=== MATERIAL FOR THIS TASK ===
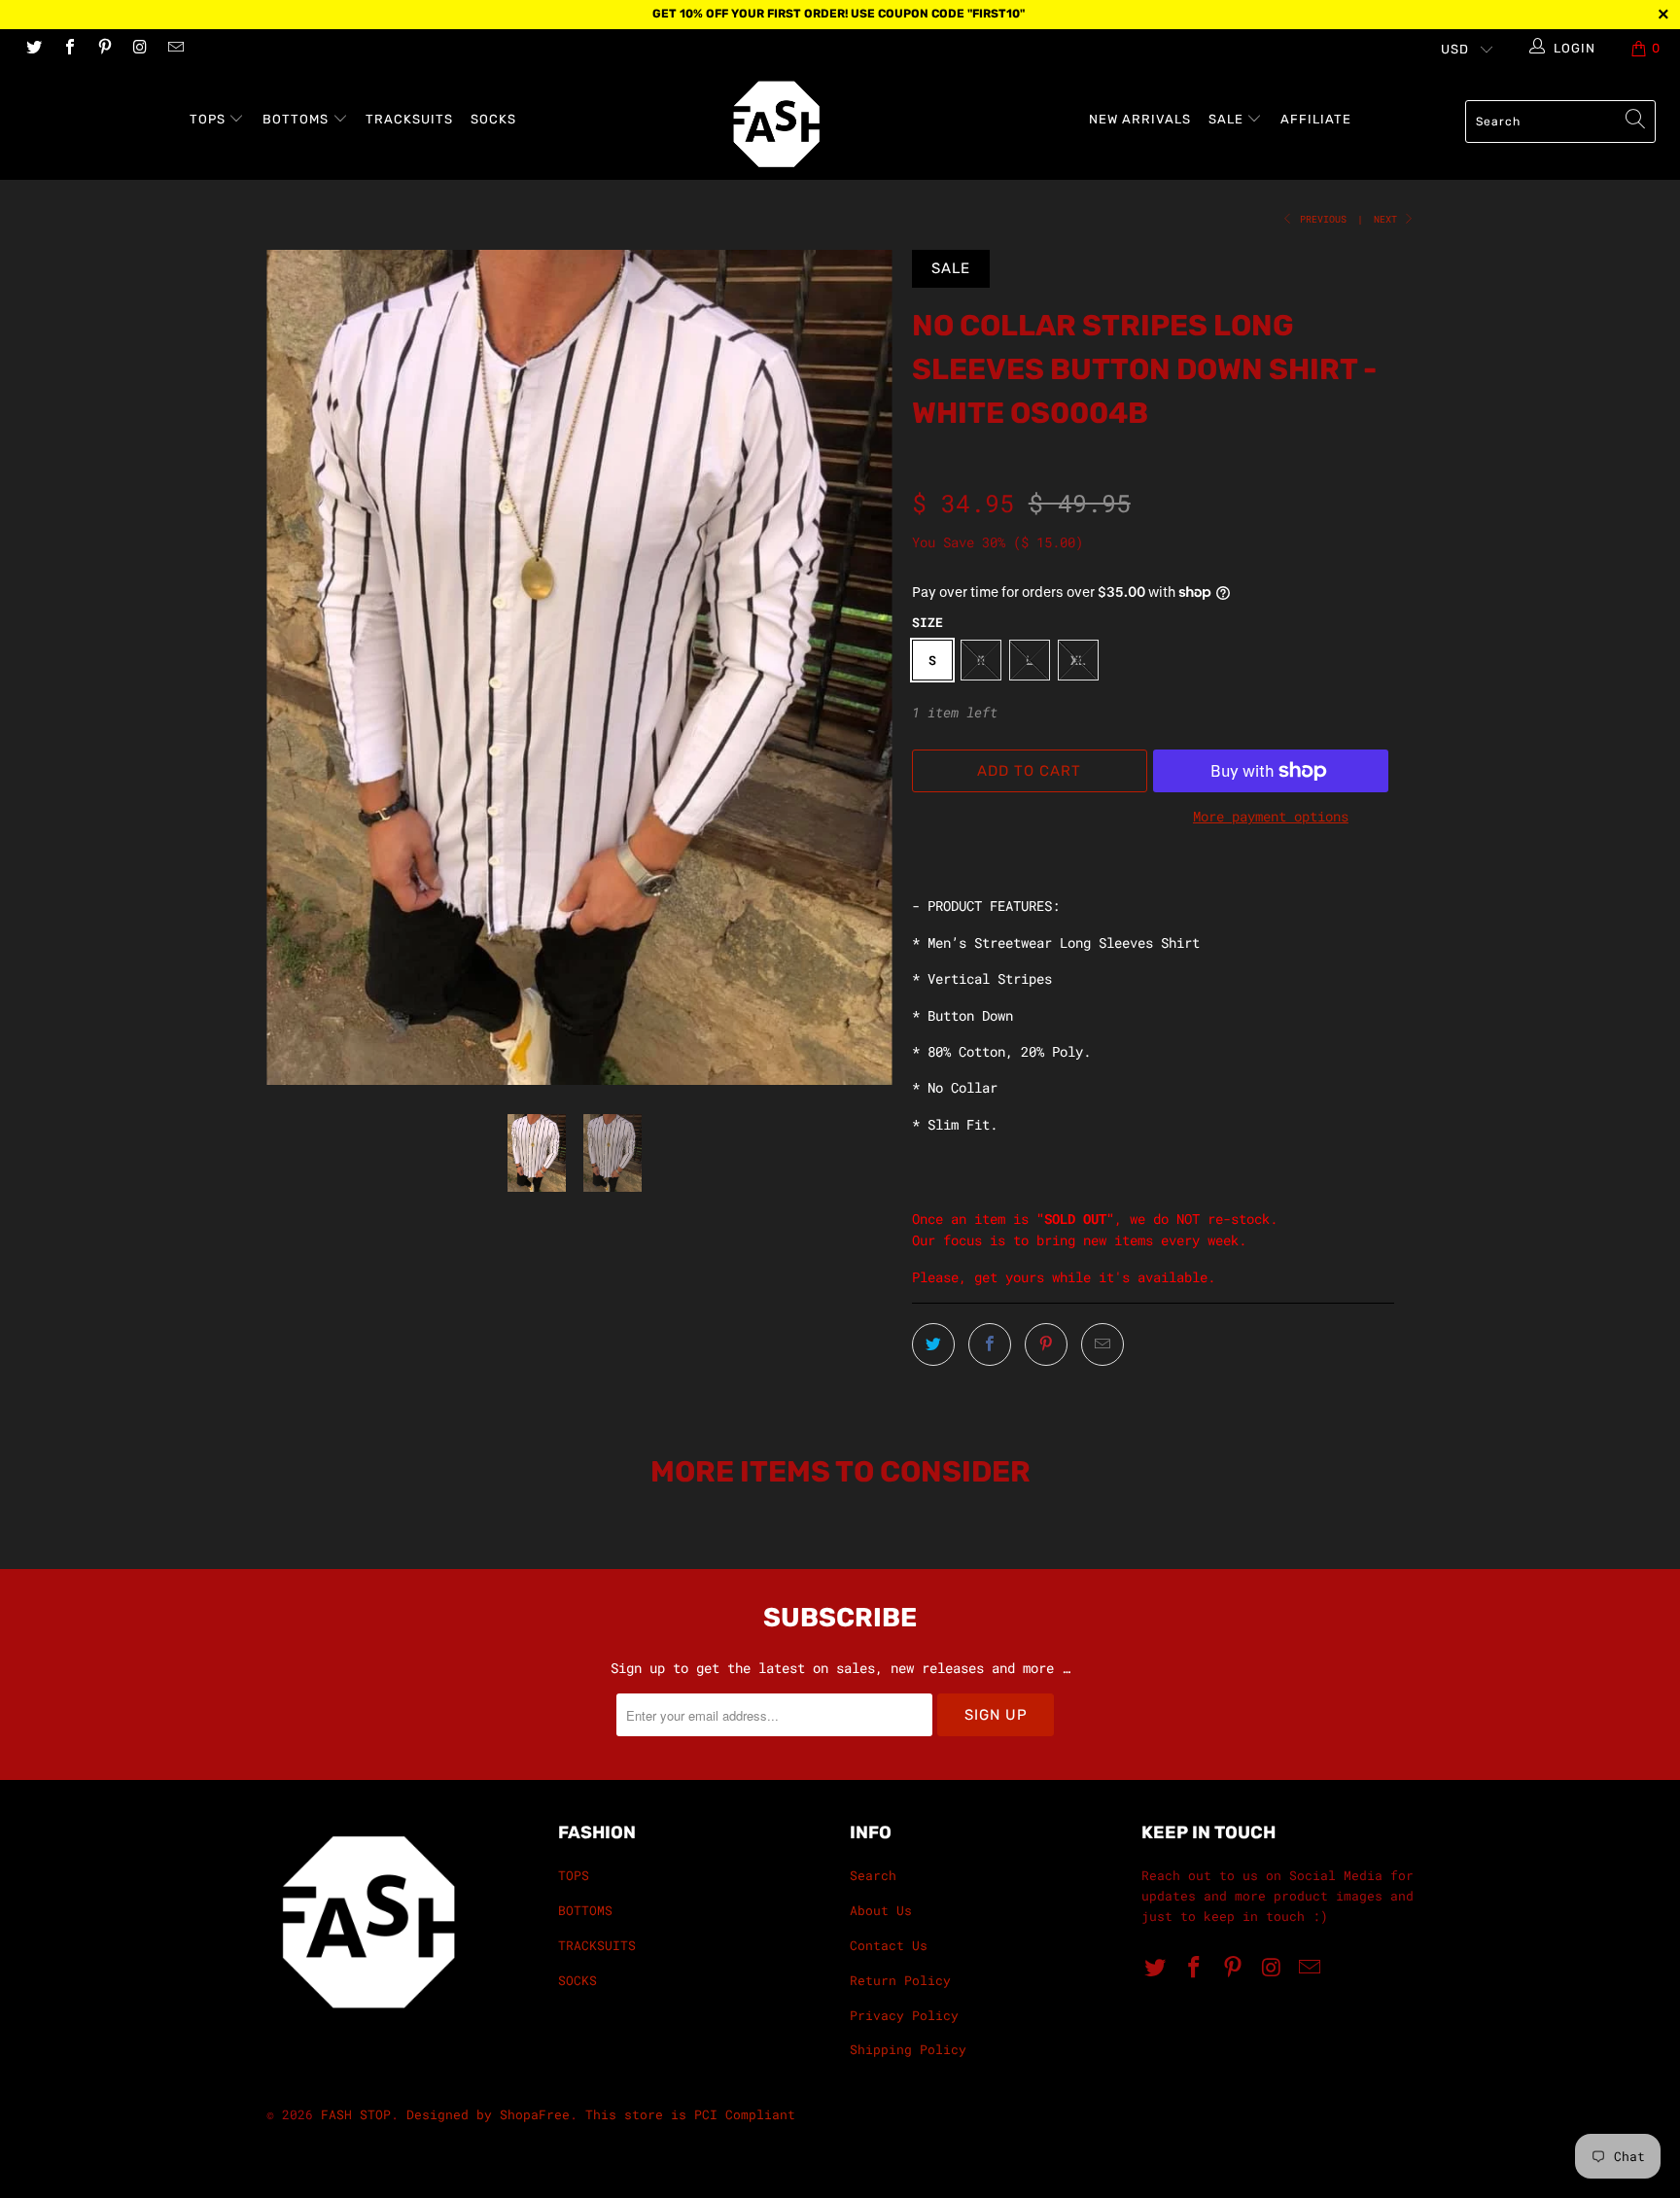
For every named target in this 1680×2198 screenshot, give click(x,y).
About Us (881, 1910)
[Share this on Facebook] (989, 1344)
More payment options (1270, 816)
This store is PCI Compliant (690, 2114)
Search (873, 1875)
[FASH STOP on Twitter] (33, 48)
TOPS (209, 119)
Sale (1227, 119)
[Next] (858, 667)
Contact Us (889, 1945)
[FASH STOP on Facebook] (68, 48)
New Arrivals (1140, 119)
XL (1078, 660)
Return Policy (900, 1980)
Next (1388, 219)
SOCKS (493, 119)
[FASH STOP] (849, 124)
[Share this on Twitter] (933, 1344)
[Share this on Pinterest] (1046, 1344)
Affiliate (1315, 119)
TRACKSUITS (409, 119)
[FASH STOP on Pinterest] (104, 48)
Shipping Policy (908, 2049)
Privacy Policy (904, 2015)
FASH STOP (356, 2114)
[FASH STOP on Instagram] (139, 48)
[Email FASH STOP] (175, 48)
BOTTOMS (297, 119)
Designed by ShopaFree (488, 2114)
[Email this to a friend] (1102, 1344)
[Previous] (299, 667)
===
Would you please copy each line of the listing that contains the word "STOP"?

**TASK ANSWER:**
[FASH STOP on Twitter] (33, 48)
[FASH STOP on Facebook] (68, 48)
[FASH STOP] (849, 124)
[FASH STOP on Pinterest] (104, 48)
FASH STOP (356, 2114)
[FASH STOP on Instagram] (139, 48)
[Email FASH STOP] (175, 48)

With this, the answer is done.